Although most people are familiar with the use of heated and cooled air to condition a building or area for human comfort, the use of liquids to serve the same purpose is less frequently discussed. Water is a good choice for a temperature conditioning system because of its high heat capacity, although its tendency to expand volumetrically when transitioning to a solid state means that water is only a good choice for systems that are going to be operating exclusively above freezing temperature. A hydronic heating system heats water and then circulates it through the interior of the building envelope in order to spread the heat, using radiative heating principles. Hydronic heating systems gain their efficiency from the fact that water can be heated in bulk at one location, and then maintain that heat quite effectively even after traveling significant distances through piping to reach all corners of the building. Most hydronic heating systems use a gas boiler to supply the heat energy. Hydronic cooling systems work on a similar principle, but usually use an electric cooling system at the central location.
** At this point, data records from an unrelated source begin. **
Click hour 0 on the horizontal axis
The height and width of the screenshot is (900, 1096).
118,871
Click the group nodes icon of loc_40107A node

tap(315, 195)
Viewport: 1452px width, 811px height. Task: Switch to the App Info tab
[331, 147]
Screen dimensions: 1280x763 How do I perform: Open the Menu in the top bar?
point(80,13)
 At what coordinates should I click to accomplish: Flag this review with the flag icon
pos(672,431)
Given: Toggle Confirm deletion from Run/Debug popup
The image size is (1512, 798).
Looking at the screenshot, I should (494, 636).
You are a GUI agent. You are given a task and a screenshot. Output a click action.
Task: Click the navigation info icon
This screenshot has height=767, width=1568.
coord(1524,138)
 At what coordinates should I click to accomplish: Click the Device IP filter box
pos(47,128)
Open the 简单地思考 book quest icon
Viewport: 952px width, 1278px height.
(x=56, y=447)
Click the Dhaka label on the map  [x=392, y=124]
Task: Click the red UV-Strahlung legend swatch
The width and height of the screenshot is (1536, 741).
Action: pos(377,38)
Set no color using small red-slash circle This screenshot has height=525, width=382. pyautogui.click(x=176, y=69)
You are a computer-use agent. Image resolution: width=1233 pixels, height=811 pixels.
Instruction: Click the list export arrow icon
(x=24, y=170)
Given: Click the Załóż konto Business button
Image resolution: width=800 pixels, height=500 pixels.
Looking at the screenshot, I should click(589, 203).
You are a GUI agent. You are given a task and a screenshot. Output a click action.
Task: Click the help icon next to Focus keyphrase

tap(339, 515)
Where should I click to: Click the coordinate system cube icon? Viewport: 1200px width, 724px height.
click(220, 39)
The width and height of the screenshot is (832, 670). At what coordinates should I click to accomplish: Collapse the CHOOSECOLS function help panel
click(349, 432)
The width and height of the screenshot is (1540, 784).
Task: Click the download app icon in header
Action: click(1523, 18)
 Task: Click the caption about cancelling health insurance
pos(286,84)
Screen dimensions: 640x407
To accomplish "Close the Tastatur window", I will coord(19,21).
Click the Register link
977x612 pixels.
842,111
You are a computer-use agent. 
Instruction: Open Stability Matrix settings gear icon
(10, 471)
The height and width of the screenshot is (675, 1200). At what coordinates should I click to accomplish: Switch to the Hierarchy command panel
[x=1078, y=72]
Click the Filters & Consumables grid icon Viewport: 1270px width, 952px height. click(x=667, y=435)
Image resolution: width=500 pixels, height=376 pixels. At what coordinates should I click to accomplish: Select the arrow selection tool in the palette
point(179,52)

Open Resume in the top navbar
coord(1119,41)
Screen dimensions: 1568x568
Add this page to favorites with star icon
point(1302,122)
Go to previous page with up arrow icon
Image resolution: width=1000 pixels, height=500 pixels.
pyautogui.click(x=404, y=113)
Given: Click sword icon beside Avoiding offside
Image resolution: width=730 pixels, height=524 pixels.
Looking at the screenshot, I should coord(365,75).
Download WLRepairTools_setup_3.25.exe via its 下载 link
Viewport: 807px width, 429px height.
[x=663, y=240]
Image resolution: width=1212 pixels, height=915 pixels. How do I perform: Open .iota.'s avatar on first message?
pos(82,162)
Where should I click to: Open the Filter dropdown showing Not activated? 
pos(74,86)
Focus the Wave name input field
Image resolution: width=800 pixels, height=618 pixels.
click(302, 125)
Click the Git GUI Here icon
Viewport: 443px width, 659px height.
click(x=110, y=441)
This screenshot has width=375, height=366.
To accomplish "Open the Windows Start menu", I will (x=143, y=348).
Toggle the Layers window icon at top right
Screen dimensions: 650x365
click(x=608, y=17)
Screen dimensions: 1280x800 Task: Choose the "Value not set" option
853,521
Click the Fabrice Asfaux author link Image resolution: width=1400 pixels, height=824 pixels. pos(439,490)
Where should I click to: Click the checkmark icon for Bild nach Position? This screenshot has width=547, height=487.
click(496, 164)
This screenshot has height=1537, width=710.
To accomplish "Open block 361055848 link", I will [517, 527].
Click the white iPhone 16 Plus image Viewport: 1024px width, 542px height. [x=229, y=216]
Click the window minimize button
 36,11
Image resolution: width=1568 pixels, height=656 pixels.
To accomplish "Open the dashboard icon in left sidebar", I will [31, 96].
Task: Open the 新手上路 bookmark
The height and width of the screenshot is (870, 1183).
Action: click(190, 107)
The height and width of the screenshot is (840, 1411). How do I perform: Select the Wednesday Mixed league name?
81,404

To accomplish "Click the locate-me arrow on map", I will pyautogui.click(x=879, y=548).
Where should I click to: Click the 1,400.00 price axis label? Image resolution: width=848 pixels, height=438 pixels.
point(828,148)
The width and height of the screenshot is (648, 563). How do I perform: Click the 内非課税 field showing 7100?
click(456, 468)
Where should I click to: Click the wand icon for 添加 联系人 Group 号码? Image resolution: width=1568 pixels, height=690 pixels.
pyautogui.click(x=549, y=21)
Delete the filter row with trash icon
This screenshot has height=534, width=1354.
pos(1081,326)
This system seems almost too easy. But what can shatter that impression is when the system loses efficiency because it is out of balance. This is why water balancing is so important. As stated in “What Is a Hydronic System and What Is Needed to Balance It?”: “[h]ydronic balancing is the process of optimizing the distribution of water in a building’s heating or cooling system by equalizing the system pressure. This provides the intended indoor climate at optimum energy efficiency and minimal operating cost.”1 Much like a conditioning system that uses air as the thermal medium, a hydronic system also requires the correct pressure balance to induce flows without wasting energy. As some might remember from high school Physics, fluids will tend naturally towards areas of lower pressure and, conversely, will resist being moved to areas of higher pressure. Therefore, it’s clear why pressure imbalances can put undue stress on motors and pumps and decrease their efficiency, wasting energy. While water balancing is a recurring maintenance cost, it will save on energy bills while the system stays in balance and is operating optimally. Testing this pressure differential requires a specialized set of tools, distinct from those a technician would use when performing a similar test on an air-based temperature conditioning system. As stated by Jennifer Williams, “[t]he instrument used to balance a hydronic system is called a hydronic manometer. A Hydronic Differential Pressure Manometer… measures the differential pressure across valves. The typical hydronic manometer connects to the system via hoses and piercing gauge adapters.” This is one method of testing the balance of a hydronic system, which then allows the technician to correct any disparities in a process called water balancing. Altering the pressure in problem areas can involve sectioning off the area by closing valves, manipulating its pressure with volumetric additions or subtractions, and identifying any leaks to ensure that the area stays balanced longer. This key maintenance procedure can keep the system operating as designed.